▶ [Brano del documento]:
IL BIENNIO DI PACIFICAZIONE
1953-1955

 

 


 La prima fase della guerra fredda ha rappresentato lo scontro fra anglo-americani e sovietici sulle questioni internazionali legate alla conclusione del conflitto mondiale. Negli anni successivi il conflitto si è progressivamente ampliato a nazioni che in precedenza non avevano preso parte alla controversia; tutte le principali nazioni occidentali, Germania compresa, scesero in campo a sostegno di inglesi e americani ai quali erano legati da un patrimonio di valori in comune e dal progetto di un ordine mondiale fondato su basi demo-cratiche. Non si trattava più come nel passato di una contesa fra potenze con interessi contrari, ma dello scontro fra due concezioni opposte del mondo. Nel corso degli anni Cinquanta si è avuta inoltre una ulteriore estensione geografica del conflitto, quando i paesi del Terzo Mondo che da poco avevano raggiunto la piena indipendenza, compresero che l'URSS poteva essere una valida alternativa ai paesi occidentali negli aiuti finanziari e tecnologici. Avendo l'Unione Sovietica dimostrato la sua forza nel campo internazionale e la sua capacità di contrapporsi alle nazioni occidentali, molte delle nuove nazioni afroasiatiche incominciarono a guardare a quel paese per strappare quei vantaggi che non avrebbero potuto ottenere diversamente dai paesi europei. L'Indonesia, l'Iran di Mossadeq, l'Egitto poterono in tal modo imporre i propri punti vista alle nazioni europee nonostante la loro inferiorità di forze.

▶ [Elenco grezzo]:

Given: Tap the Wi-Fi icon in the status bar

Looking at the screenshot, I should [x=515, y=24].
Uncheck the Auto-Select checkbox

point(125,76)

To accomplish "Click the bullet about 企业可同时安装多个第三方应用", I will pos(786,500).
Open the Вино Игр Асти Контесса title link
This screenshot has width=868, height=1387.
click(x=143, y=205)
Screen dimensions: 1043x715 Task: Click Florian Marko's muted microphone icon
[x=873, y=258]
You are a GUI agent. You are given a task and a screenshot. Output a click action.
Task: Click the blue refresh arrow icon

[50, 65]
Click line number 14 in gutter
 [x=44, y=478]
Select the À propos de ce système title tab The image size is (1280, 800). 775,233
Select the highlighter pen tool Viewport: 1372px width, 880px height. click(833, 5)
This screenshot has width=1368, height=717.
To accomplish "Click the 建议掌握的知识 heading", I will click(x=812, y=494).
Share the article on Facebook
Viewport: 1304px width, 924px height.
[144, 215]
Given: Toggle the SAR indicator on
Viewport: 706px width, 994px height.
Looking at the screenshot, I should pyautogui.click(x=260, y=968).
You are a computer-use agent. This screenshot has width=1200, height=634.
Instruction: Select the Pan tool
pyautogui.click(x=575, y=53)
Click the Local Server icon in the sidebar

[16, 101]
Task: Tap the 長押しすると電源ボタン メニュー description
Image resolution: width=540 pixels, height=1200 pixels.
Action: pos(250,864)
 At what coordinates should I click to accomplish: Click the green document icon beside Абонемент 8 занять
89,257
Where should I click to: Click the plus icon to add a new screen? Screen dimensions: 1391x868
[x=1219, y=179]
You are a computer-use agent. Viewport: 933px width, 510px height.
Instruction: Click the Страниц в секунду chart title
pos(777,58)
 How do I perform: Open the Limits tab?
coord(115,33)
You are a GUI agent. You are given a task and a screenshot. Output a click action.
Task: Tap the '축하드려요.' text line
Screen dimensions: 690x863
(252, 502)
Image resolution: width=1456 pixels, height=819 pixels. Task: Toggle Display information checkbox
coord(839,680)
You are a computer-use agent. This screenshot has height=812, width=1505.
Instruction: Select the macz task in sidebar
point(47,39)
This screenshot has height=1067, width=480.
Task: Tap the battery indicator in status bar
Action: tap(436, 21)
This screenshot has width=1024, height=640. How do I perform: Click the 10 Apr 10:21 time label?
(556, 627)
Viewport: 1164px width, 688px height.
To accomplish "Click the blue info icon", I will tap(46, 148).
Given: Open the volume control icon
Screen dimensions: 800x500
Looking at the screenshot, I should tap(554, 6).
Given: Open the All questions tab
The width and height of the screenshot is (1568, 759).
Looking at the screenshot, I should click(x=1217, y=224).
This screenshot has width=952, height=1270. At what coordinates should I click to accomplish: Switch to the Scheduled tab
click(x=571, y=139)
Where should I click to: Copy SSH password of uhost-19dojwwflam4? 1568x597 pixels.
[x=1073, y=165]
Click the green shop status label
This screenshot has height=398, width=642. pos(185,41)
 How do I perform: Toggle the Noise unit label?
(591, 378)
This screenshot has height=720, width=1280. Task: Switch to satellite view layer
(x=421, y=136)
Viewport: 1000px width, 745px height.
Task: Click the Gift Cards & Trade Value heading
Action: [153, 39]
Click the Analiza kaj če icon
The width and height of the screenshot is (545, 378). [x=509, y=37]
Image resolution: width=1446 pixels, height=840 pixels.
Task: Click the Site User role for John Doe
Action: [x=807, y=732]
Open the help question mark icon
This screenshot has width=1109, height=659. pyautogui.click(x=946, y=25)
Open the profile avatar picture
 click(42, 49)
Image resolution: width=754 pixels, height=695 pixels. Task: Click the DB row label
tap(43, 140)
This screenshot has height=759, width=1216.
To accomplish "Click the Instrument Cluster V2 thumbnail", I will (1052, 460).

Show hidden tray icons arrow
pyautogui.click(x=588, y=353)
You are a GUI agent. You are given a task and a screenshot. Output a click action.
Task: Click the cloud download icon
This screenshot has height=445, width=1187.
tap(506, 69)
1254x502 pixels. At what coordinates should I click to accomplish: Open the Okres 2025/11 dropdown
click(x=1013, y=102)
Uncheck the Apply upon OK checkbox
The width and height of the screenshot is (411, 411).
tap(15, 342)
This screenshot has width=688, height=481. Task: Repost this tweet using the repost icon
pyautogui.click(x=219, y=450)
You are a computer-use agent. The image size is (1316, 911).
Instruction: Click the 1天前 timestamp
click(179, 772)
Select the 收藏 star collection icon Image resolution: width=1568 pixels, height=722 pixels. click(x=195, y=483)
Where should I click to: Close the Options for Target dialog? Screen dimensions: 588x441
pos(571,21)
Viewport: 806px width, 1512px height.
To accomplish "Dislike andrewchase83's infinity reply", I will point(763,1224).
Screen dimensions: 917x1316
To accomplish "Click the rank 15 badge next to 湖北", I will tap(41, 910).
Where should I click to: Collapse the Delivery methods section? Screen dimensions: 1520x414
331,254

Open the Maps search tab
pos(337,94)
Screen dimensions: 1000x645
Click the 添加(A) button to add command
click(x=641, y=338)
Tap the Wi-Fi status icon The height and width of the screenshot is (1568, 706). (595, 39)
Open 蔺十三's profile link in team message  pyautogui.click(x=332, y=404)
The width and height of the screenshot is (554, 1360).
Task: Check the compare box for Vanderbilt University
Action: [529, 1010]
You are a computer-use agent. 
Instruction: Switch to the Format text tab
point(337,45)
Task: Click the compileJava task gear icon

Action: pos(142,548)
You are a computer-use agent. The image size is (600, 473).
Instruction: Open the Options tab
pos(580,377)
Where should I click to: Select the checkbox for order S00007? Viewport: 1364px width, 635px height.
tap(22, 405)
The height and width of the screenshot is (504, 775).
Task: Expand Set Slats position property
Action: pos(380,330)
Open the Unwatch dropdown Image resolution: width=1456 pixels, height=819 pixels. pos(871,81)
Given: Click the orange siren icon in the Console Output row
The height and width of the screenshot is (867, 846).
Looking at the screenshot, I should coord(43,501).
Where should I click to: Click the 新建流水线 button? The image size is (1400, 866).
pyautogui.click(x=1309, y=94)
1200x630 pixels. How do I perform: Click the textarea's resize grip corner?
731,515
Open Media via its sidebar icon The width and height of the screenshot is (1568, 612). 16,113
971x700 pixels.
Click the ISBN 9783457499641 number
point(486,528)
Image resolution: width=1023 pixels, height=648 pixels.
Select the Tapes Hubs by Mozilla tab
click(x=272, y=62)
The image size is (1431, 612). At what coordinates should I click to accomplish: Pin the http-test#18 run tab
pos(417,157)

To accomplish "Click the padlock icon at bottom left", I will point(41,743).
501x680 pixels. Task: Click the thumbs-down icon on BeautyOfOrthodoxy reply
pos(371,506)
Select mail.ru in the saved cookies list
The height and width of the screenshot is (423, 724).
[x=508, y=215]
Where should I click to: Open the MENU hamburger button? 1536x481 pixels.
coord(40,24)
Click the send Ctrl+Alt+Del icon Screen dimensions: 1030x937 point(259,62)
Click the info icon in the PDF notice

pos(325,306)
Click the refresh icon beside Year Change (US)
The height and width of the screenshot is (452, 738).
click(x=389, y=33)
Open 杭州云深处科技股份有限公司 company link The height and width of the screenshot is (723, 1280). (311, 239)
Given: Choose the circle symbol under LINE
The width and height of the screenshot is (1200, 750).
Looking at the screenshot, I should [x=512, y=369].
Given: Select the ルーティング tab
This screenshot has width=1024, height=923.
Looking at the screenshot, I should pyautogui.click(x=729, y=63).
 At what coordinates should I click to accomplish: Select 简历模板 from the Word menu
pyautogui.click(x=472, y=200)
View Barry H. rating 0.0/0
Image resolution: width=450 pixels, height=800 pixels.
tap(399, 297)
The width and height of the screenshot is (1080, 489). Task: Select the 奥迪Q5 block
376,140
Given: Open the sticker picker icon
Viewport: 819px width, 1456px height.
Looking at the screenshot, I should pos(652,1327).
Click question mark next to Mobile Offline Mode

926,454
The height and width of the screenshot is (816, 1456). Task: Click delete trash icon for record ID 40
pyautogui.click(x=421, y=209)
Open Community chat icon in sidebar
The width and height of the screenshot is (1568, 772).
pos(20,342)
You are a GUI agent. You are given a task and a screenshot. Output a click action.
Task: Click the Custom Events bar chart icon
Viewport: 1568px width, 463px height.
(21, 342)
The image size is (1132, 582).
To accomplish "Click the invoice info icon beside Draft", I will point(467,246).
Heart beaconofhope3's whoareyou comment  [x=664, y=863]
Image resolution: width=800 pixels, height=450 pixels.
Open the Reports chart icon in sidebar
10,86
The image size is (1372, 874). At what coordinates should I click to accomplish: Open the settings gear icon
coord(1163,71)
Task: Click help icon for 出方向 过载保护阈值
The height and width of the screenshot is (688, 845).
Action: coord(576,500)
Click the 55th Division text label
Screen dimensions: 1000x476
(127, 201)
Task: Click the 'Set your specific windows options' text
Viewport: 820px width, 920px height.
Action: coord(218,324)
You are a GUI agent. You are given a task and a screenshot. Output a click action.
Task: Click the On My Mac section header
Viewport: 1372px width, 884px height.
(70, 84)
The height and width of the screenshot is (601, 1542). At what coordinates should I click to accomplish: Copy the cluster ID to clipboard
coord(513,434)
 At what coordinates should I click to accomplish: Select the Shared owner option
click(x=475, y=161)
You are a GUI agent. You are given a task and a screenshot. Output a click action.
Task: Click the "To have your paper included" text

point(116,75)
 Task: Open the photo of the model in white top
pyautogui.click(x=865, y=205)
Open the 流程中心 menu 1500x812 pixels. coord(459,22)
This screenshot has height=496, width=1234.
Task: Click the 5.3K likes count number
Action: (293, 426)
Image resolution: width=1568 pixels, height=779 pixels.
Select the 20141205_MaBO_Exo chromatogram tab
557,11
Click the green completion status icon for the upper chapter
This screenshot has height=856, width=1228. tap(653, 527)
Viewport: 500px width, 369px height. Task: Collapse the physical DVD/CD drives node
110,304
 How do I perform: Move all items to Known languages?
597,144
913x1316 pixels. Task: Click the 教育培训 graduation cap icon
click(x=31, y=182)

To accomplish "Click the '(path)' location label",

▶ [Breve compito]: Prosegua il brano sul biennio di pacificazione 1953-1955, riprendendo subito dopo la sua ultima frase.

▶ [Esito del compito]:
 Il biennio successivo alla morte di Stalin ha fatto ritenere all'opinione pubblica mondiale che la guerra fredda potesse essere superata, ma se si verificarono alcuni importanti progressi, e le contese su alcune aree geografiche vennero portate a termine, nuovi problemi sorsero a causa dell'estendersi della scena politica internazionale. Il conflitto comunque ne risultò fortemente trasformato, tanto che per alcuni autori la guerra fredda si concluse in quegli anni ed iniziava nel '53 la fase della cosiddetta coesistenza pacifica; in realtà il conflitto da politico-militare divenne sempre più politico-economico ed in questo campo l'Unione Sovietica e il blocco dei paesi socialisti non aveva alcuna possibilità a resistere ad una guerra di logoramento con l'Occidente.

 Una particolare indagine statistica condotta dalla Fondationn Nationale du Politiques mise in luce un fenomeno che per quanto discutibile poteva essere ritenuto significativo; le espressioni ostili nei confronti degli USA contenute sulla Pravda passarono dall'80% del '52 al 20% successivamente alla morte di Stalin . Il fenomeno indicava un minore irrigidimento ideologico nei confronti dell'avversario capitalista che se non significava l'attenuazione della guerra fredda poteva comunque favorirla.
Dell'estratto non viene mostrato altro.